The only parent in Canada still behind bars for a murder conviction as a result of testimony from disgraced pathologist Charles Smith finally has the wheels of justice grinding in her favour.
From her prison cell, Tammy Marquardt has watched helplessly as Dr. Smith's once-sterling reputation was destroyed in case after case – several times granting freedom to a parent or caregiver convicted of killing a child. But never for her.
It has been 14 years since she passed up a plea bargain in order to tell a disbelieving jury she had not suffocated her two-year-old son, Kenneth. Now, the Supreme Court of Canada has granted permission to reopen her case.
“They say the truth will set you free,” Ms. Marquardt said, her green eyes flashing, as she sat in a sparsely furnished office at the Grand Valley Institution for Women in Kitchener, Ont. “Well, it didn't set me free; it gave me a life sentence. And right now, I'm still living with that life sentence.
“For years, I was told that I was in denial,” she said in her first-ever interview. “You're in here, so obviously you did something. I had to just hold my head up, knowing in my heart of hearts that I hadn't done anything. I know the truth – and it will come out some day. I have just held onto that.”
Ms. Marquardt's dark journey began on Oct. 9, 1993, when she called 911 in a panic to report that she had emerged from the shower to find Kenneth – who had a history of epileptic seizures – tangled in his bedclothes, struggling for breath and calling, “mommy.”
“According to all witnesses who entered the apartment – and thereafter, the hospital – the applicant was visibly and deeply upset,” says a brief filed with the Supreme Court on her behalf.
On the eve of her trial, her two lawyers gave her conflicting advice. “One kept saying, ‘There isn't enough evidence here to get you convicted.' The other was saying, ‘The Crown's offering you a plea of manslaughter for five years – take it!' I hadn't done anything,” Ms. Marquardt said. “Why should I take it?”
The Crown portrayed Ms. Marquardt as an overstressed mother on welfare who had called the Children's Aid Society several times to have Kenneth temporarily placed in a foster home, once expressing fears that she might hurt him.
“Dr. Smith's testimony was central to the prosecution theory that the applicant was an impecunious young mother with limited parenting and coping skills,” says the brief. “Dr. Smith entirely discounted the theory that Kenneth, who had been treated for a number of seizures during his life, may have died during a seizure.”
Proudly touted by his employers at Ontario's Office of the Chief Coroner as a world-class pediatric pathologist, Dr. Smith's view carried the day. Ms. Marquardt was convicted of second-degree murder and sentenced to life in prison with no chance of parole for 10 years.

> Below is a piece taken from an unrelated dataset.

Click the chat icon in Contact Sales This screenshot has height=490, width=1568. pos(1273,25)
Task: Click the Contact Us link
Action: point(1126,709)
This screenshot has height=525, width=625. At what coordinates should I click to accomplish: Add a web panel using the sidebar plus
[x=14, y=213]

However, in an affidavit filed with her brief, Newfoundland's Chief Medical Examiner, Simon Avis, flatly dismisses Dr. Smith's conclusion that Kenneth's death was a result of asphyxia. The only legitimate finding for cause of death, he said, is “undetermined.”

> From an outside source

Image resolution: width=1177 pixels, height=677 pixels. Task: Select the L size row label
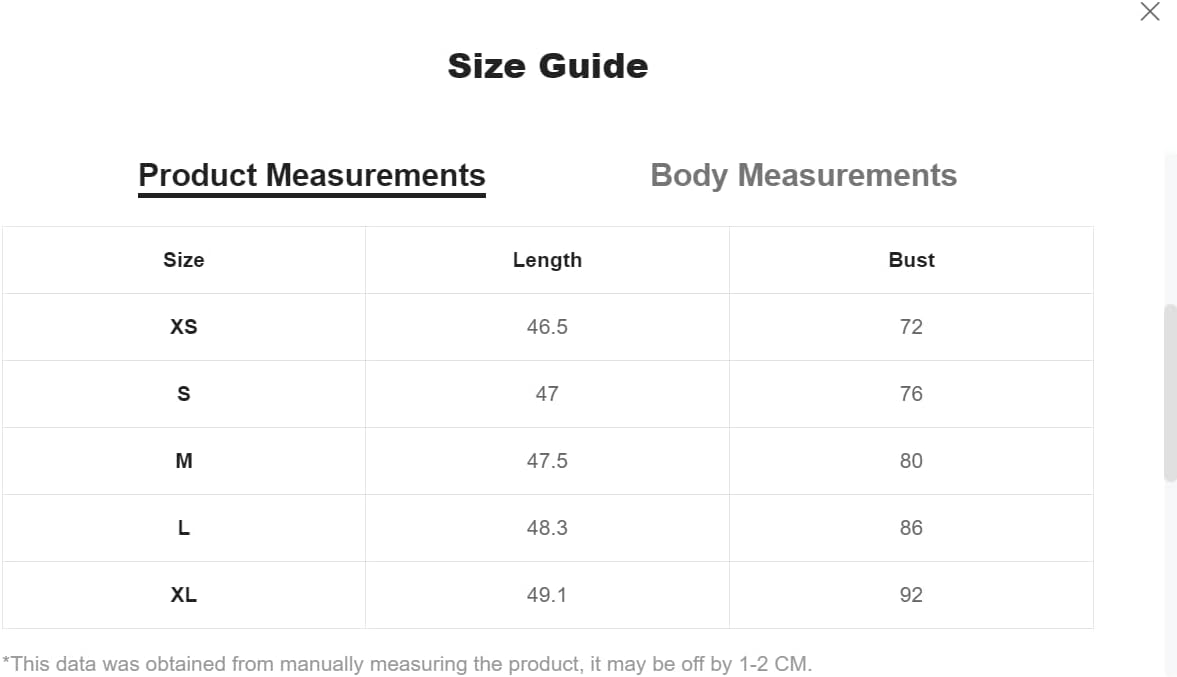click(x=184, y=528)
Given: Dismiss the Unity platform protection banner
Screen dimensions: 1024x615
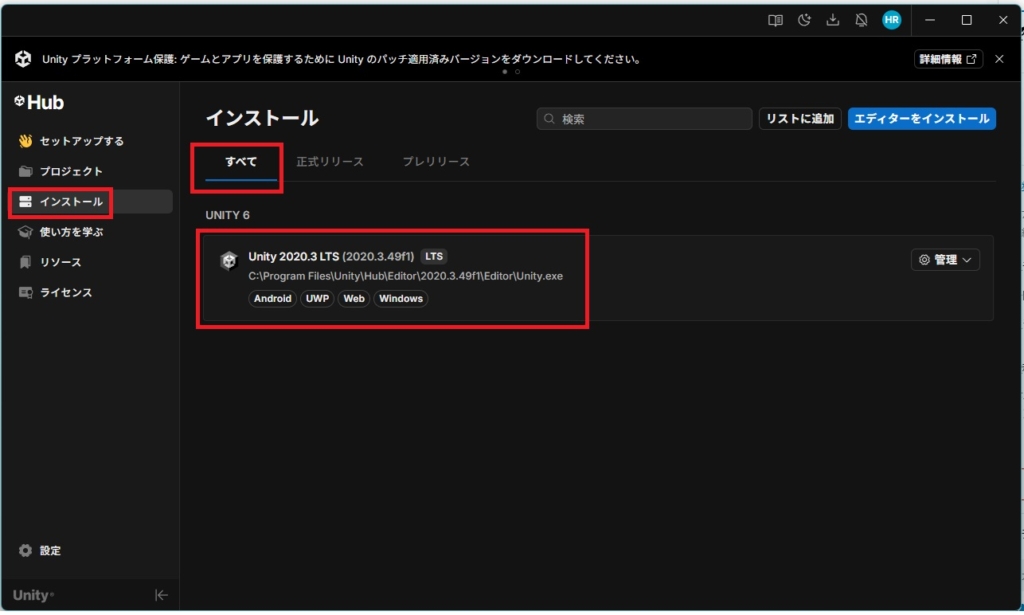Looking at the screenshot, I should [999, 59].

“To further define the asphyxia as a result of smothering or neck compression was wrong and inappropriate,” Dr. Avis said.
His view is corroborated by a Finnish pathologist, Pekka Saukko, who branded Dr. Smith's findings “illogical and completely against scientific-based reasoning.”
Ms. Marquardt said she does not regret her decision to reject the offer of a five-year sentence in return for pleading guilty to manslaughter. “I don't think I could have lived with myself,” she said. “They shouldn't have even offered it. So long as they get somebody – that's all that matters.”
James Lockyer, a lawyer with the Association in Defence of the Wrongly Convicted, calls Ms. Marquardt's case “as heart-wrenching as you can imagine.”